======== Document section ========

Editing can provide a late-stage check on compliance. You may lose a contract without a checklist of RFP requirements and a final check.
Inconsistencies in style and tone can make your proposal seem disorganized when volumes are assembled from multiple section authors. If your narrative looks like a patchwork quilt, the Government may think the lack of discipline is something they can expect during the project and work products you will provide.
Key win themes in your solution may get lost or not presented in a way that resonates with the customer. Reviewers may overlook something great because it was confusing to read or it was written in passive voice.
OST Global Solutions offers formal training in federal proposal editing. In this blog post, we’ll discuss ways to improve your proposal editing.
Proposal Editing Is Iterative
Editing is an iterative process and you can never do it enough. Hollywood director John Huston once quipped that movie scripts are never completed – they’re simply abandoned. And veteran Government proposal managers have mumbled, “One way or another, it all ends up in a box.”
Contrary to a commonly held belief, you can’t tack on editing as a late-stage task that takes place after the authors think they’re done with their section drafts. A professional, disciplined approach will apply an editor’s mindset and attention throughout all phases of proposal development. This will save time later in the proposal process when the deadline looms and there’s not enough time to get everything done.
You will undoubtedly review your own writing multiple times, from different viewpoints and for different reasons. You or your assigned editors will assist and support authors and managers repeatedly in their reviews of the documents. Each draft review by managers or color team review by in-house evaluators will flag inconsistencies and inaccuracies. Your editor must consistently apply these corrections throughout all documents.
Management-level reviewers will often request revisions to improve both compliance and effectiveness. Your editors should ensure these revisions are consistent and mutually reinforcing.
It’s confusing for reviewers to read the name of key personnel only to find different names in different sections. This can happen because a key person withdrew their candidacy in the middle of the proposal process.
Presenting a cohesive solution requires these types of consistency checks. It takes a tremendous amount of time to tie up all of the loose ends, so editing on a continuous basis will help.
Editing Your Own Proposal Writing
It’s rare that authors don’t give their sections enough attention. Unless an SME is in a blinding hurry, they are more likely to obsess over revisions and be slow to consider the task complete. This devotion is understandable in performers who have come to identify closely with the customer’s needs and wants. Being passionate about the project is a virtue, after all.
But, at some point, objectivity must win out. Here are some suggestions for iteratively refining your drafts without losing your head in the process:
- Step away from the piece for a day. “Sleep on it” is generally good advice. Your head, and your point of view, will be clearer in the morning.
- Review your proposed-final draft in hardcopy. You’ll experience the tasks of reading and marking up pages differently. And doing so simulates more closely how some reviewers will see your presentation. As drafts get closer to final, you can pay attention to the positioning of figures, captions, and benefit statements in relation to page breaks. Ideally, you want the key benefit stated on the same page as its illustration.

======== Information supplied ========

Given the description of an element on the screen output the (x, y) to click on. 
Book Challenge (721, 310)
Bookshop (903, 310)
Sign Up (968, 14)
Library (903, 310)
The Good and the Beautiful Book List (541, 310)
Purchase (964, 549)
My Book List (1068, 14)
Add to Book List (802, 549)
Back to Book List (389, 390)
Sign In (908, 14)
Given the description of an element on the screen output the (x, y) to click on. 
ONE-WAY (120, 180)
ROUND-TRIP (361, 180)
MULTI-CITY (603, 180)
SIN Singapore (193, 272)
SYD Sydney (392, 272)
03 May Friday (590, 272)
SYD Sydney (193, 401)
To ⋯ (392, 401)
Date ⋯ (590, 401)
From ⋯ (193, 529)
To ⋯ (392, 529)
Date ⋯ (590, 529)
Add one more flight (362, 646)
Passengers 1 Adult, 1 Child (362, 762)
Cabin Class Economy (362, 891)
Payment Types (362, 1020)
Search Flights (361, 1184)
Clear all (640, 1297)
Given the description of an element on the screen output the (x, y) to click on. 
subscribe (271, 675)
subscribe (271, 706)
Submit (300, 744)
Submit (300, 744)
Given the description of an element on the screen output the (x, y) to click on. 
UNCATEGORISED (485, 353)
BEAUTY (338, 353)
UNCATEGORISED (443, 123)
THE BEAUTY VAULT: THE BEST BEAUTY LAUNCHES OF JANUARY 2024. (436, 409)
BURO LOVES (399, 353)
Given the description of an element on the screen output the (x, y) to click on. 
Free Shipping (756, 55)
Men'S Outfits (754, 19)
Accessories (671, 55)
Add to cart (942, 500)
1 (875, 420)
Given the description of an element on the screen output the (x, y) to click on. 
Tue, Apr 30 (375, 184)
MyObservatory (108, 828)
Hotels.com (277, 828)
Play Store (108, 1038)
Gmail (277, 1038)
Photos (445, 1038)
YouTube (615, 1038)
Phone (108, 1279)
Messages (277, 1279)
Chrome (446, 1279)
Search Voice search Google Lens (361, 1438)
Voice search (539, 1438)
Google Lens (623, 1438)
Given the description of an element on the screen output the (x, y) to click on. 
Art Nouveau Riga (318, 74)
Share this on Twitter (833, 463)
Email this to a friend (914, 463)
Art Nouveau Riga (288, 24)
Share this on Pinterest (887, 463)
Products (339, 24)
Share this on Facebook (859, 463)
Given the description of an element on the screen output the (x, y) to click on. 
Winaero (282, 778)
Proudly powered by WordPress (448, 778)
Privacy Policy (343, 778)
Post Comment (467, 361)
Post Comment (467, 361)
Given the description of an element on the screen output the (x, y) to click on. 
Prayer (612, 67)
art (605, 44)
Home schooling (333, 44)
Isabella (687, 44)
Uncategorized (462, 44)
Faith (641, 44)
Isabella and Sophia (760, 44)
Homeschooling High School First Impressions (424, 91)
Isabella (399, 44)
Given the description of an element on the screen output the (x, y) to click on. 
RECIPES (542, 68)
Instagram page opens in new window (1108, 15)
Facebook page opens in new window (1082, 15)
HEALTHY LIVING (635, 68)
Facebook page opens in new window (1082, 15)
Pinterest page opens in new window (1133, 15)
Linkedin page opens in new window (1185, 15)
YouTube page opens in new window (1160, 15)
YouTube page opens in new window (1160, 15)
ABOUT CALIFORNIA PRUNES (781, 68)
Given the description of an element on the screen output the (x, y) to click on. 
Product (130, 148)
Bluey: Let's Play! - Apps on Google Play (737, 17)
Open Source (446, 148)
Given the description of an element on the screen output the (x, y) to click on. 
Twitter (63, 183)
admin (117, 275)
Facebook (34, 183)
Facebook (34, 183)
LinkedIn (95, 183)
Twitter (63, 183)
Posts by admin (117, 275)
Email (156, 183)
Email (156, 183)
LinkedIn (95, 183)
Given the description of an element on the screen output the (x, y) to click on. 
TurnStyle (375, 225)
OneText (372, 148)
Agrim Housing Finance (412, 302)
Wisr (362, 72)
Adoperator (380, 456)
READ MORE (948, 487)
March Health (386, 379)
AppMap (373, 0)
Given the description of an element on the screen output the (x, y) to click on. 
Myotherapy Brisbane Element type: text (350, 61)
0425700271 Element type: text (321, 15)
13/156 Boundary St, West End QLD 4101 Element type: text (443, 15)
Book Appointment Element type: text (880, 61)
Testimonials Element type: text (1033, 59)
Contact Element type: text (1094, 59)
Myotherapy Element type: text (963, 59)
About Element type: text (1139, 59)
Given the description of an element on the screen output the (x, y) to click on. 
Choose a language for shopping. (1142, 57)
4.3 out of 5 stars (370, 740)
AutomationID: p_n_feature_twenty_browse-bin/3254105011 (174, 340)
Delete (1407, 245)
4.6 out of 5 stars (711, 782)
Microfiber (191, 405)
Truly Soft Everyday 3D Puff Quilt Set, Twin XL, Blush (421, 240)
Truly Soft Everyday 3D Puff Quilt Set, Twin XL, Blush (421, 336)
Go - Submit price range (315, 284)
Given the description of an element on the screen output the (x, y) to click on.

========

#### Required actions:
1. Translate this sentence from the proposal editing text into Spanish: "Editing is an iterative process and you can never do it enough."
2. Answer these questions using the proposal editing text:
(a) What may you lose without a checklist of RFP requirements and a final check?
(b) Which Hollywood director said that movie scripts are never completed?
(c) In what form should you review your proposed-final draft?
3. Write the next part of the proposal editing text, beginning right after its final sentence.

#### Answers to the exercises:
1. La edición es un proceso iterativo y nunca se puede hacer lo suficiente.

2.
(a) A contract.
(b) John Huston.
(c) In hardcopy.

3.
- Read it aloud. If you stumble over awkward phrases, rewrite them. And if sentences seem so long you lose track of the point, break them up.
- Record yourself. You may find even more opportunities for improvement on playback.
Editing Someone Else’s Writing
An objective editor must be able to explain every edit, and an author must be able to defend every statement. Objectivity is crucial to the process, even though rival team members are known for unfairness with each other. Remember to keep things constructive and that winning is a team sport. Be professional with your criticism or be open to feedback from people trying to help improve the proposal.
Such objective editing is both iterative and incremental. Professional editors refer to the increments as levels of editing, which proceed from the general to the specific to the mechanical.
Editing As Compliance Checking (Substantive Editing)
Also called developmental editing, substantive editing takes a high-level focus on content. The strategy devised by top managers and team leads flows through as win themes, benefits, and answers to requirements.
Where appropriate, the authors use the customer’s own phrasing and jargon, drawn from the language of the RFP. Your writers must substantiate each asserted benefit with proof statements.
Technicalities show deep familiarity with the topic but strive to express key concepts so generalists can understand and appreciate benefits. Generalities often result from cutting and pasting excerpts from past proposals. You must fine-tune and tailor them to the customer’s specific needs and environment.
Editing for Conciseness and Effect (Structural Editing)
Edits at this level aim to achieve conciseness. Cuts and revisions in text length keep sections and documents within assigned page limitations – without sacrificing key messages. Order of paragraphs and sections typically must conform to RFP guidelines but also should be in a logical order within sections.
Topic sentences of paragraphs get close attention to ensure they state the premise clearly and forcefully. Material that seems unfocused gets either rewritten or cut. Figures and tables get benefit-oriented action captions with flagged call-outs in the text.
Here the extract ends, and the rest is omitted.